Quantcast

Is Marriage Back? Divorce is Down, Family Stability is Up

Highlights

  1. Divorce is down, family stability for kids is ticking up, and the happiest men and women are married moms and dads. Post This
  2. Over the last decade, the divorce rate has fallen precipitously for less advantaged and black Americans. Post This
  3. Any marriage renaissance will be incomplete if it does not extend to adult men and women. At IFS, we are not sure about the trajectory of the institution for adults. Post This

For decades, conventional wisdom has held that the trajectory of American family life is heading in one direction: towards the abolition of marriage as the stable anchor of family life and a more diverse family future. In 1994, the family psychologist John Gottman wrote there is “no denying that this is a frightening time for couples” with “more than half of all first marriages [ending] in divorce.” A 2009 survey of contemporary family life authored by family scholars Elizabeth Peters and Claire Kamp Dush held that “Family forms are becoming increasingly diverse.” And in 2010, a Pew Research Center report heralded “The Decline of Marriage And Rise of New Families.”

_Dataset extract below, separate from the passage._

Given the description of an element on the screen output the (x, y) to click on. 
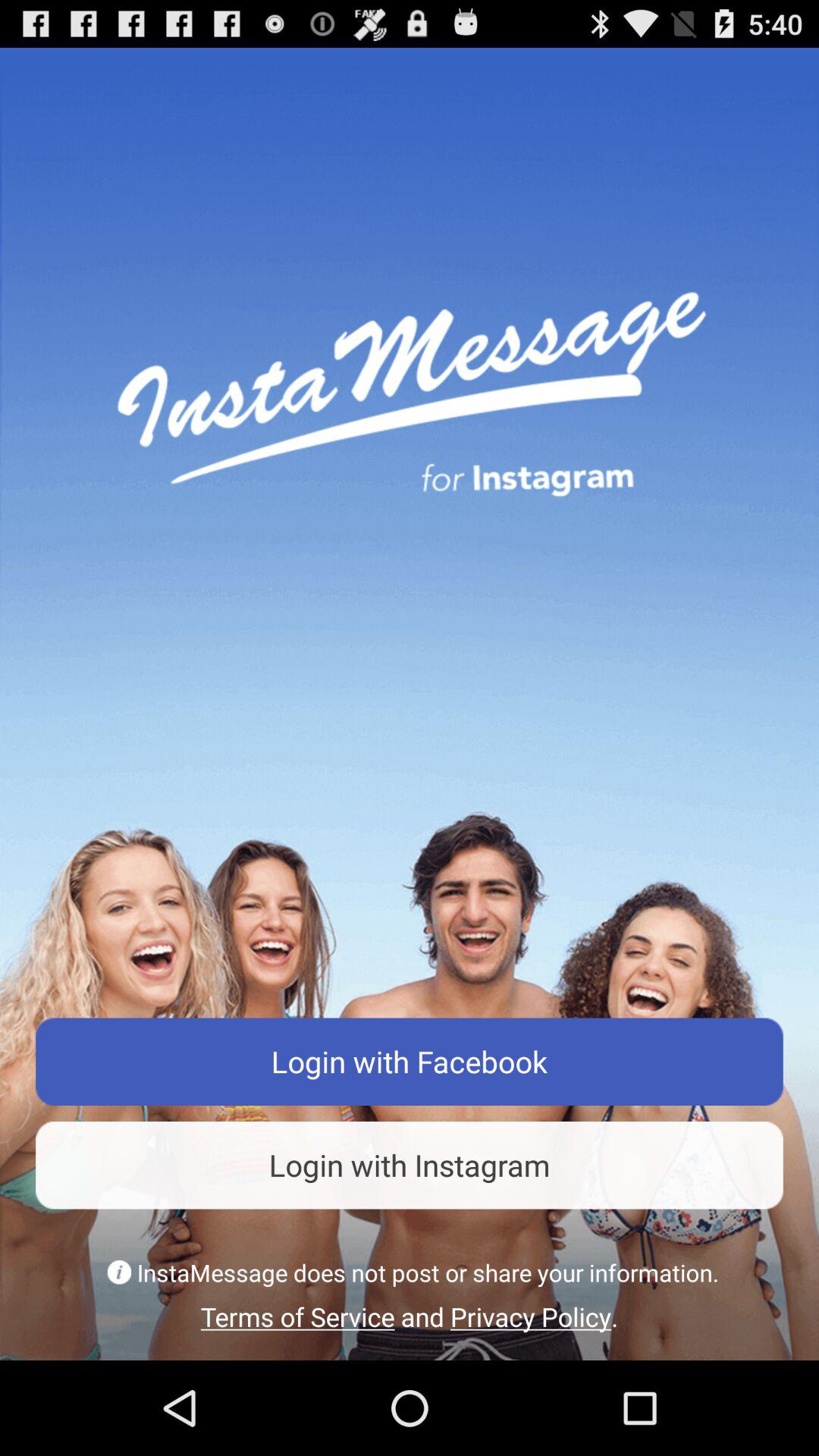
open item below img src startpage_private_statement_icon item (409, 1316)
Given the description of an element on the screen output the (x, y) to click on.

To be sure, the idea that American family life was headed in a linear direction, away from marriage, seemed plausible at the turn of the century. The fortunes of marriage in America had been in freefall seemingly since the 1960s. In the immediate wake of the family revolution that took hold 60 years ago, divorce and single parenthood more than doubled, marriage rates plummeted, and diverse family forms surged. When these scholars weighed in, it was true that marriage’s hold over the bearing and rearing of children was heading for a nadir.

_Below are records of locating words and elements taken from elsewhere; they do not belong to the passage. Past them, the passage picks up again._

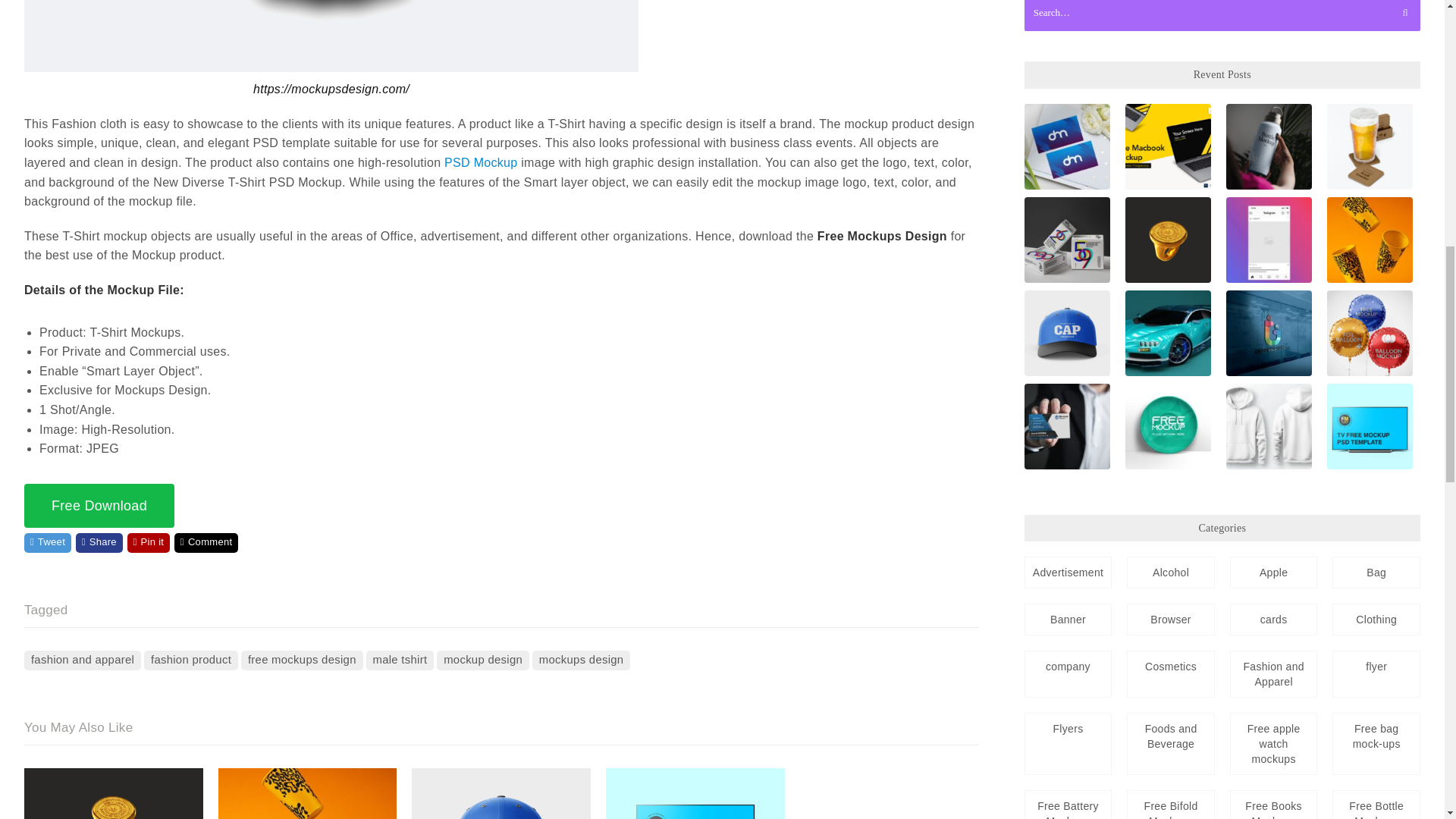
Free Golden Ring PSD Mockup (113, 793)
Share on Pinterest (149, 542)
Free Mockups Design (881, 236)
fashion and apparel (82, 660)
fashion product (191, 660)
Free Download (99, 505)
PSD Mockup (480, 162)
Share on Twitter (47, 542)
Tweet (47, 542)
Free Falling Paper Cup PSD Mockup (307, 793)
Comment (206, 542)
Share (98, 542)
Pin it (149, 542)
free mockups design (301, 660)
Share on Facebook (98, 542)
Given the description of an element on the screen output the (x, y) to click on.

Given these trends, and the commentary that accompanied them, it’s not surprising that many Americans now believe marriage is in serious trouble. In fact, 88% of men and women think the divorce rate is increasing, as the 2019 American Family Survey found. And, looking to the future, a plurality of women and men are “pessimistic about the institution of marriage and the family,” according to a 2023 Pew survey.

But marriage is not dead yet. The family revolution that took hold in the second half of the twentieth century appears to be spent. If the institution of marriage is understood, fundamentally, as the vehicle for the bearing and rearing of children, there are promising signs that a “marriage renaissance,” to quote sociologist John Seel, may be in the offing. Culturally, books like The Two-Parent Privilege and Get Married, which underline the institution’s value for children, men, women, and the common good, are getting spotlighted in prominent mainstream media outlets like The Atlantic and The New York Times. This suggests the cultural elites who control the commanding heights of the culture are coming around to the idea that marriage matters. 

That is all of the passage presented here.